The Spokane Board of Health has asked for $6 million in combined local and federal funds to pay for operations next year and fix its building near downtown.
The Spokane Regional Health District was facing a $3.5 million deficit, and after September’s board meeting the finance committee combed through the district’s proposed budget searching for where the district could make cuts or ask for one-time federal funding to plug up budget holes.
The result is a request for about $2 million from Spokane County and an additional $4 million from federal COVID-19 assistance to provide upkeep at the district’s facility at 1101 W. College Ave.
Millwood Mayor Kevin Freeman, who leads the board’s budget committee, said state funding, as well as identifying expenses the American Rescue Plan funds could cover, got the local funding request initially down to $2.6 million.
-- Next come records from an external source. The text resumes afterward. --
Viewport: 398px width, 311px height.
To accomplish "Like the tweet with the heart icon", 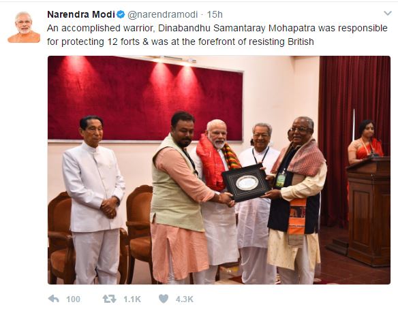I will click(x=164, y=299).
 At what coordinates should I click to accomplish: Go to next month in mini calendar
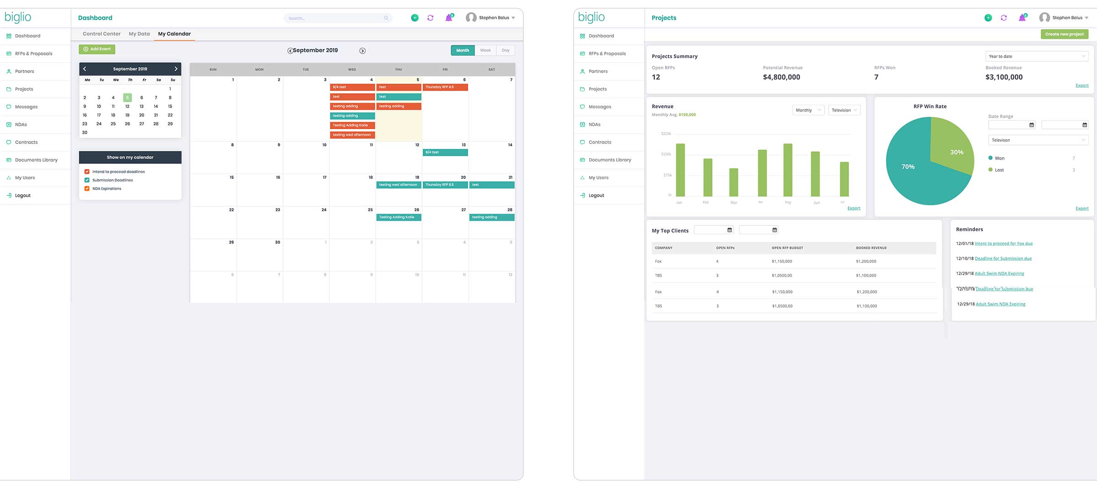pyautogui.click(x=176, y=69)
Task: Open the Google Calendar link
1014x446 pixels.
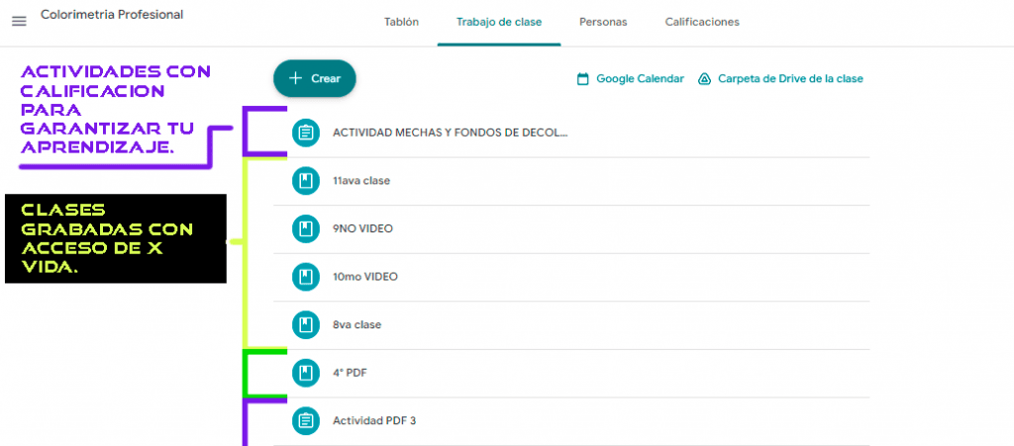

Local funding for the Spokane Regional Health District comes from the county’s budget, approved by the commissioners.
“We stressed savings, not cutting,” Freeman said, noting that the remaining savings found in the budget came from streamlining processes and assignments in the district.
By eliminating six positions, including two full-time management positions, the finance committee cut the budget by an additional $690,000.
Four of the six positions proposed to be cut in next year’s budget are vacant. Two of those positions are filled, but Administrator Amelia Clark told the board these employees were eligible for other open roles at the district.
Eliminating these six positions at the district will result in a shuffling of leadership at the district, specifically in the Preventive Public Health and Quality Planning & Assessment divisions.
Both of these divisions have had managers leave their jobs or retire this year. Instead of replacing those roles, the new budget will simply eliminate those positions.
The health district did not provide details about how this restructuring would work because the budget is not yet finalized.
“The specifics of how that reorganization would work or how management positions would be affected really cannot be determined until a balanced budget is finalized,” Kelli Hawkins, district spokeswoman, said in an email. “This cannot happen until we know what the Board of County Commissioners will decide during their funding process.”
The finance committee got the local funding request down to $1.98 million, and the Board of Health voted on Thursday to ask commissioners for that amount.
The Board of Health is also asking for $4.07 million of the county’s American Rescue Plan Act funds, identifying one-time expenses that could go toward construction and infrastructure needs at the health district.
The ARPA funds would cover windows, roof and building maintenance at the health district’s site to keep it in compliance with state and federal regulations. The funds would also go towards information and technology improvements at the health district.
The county commissioners will need to vote on and approve this funding before the next Spokane Board of Health meeting in December in order for the health district to have an approved budget ahead of the new year.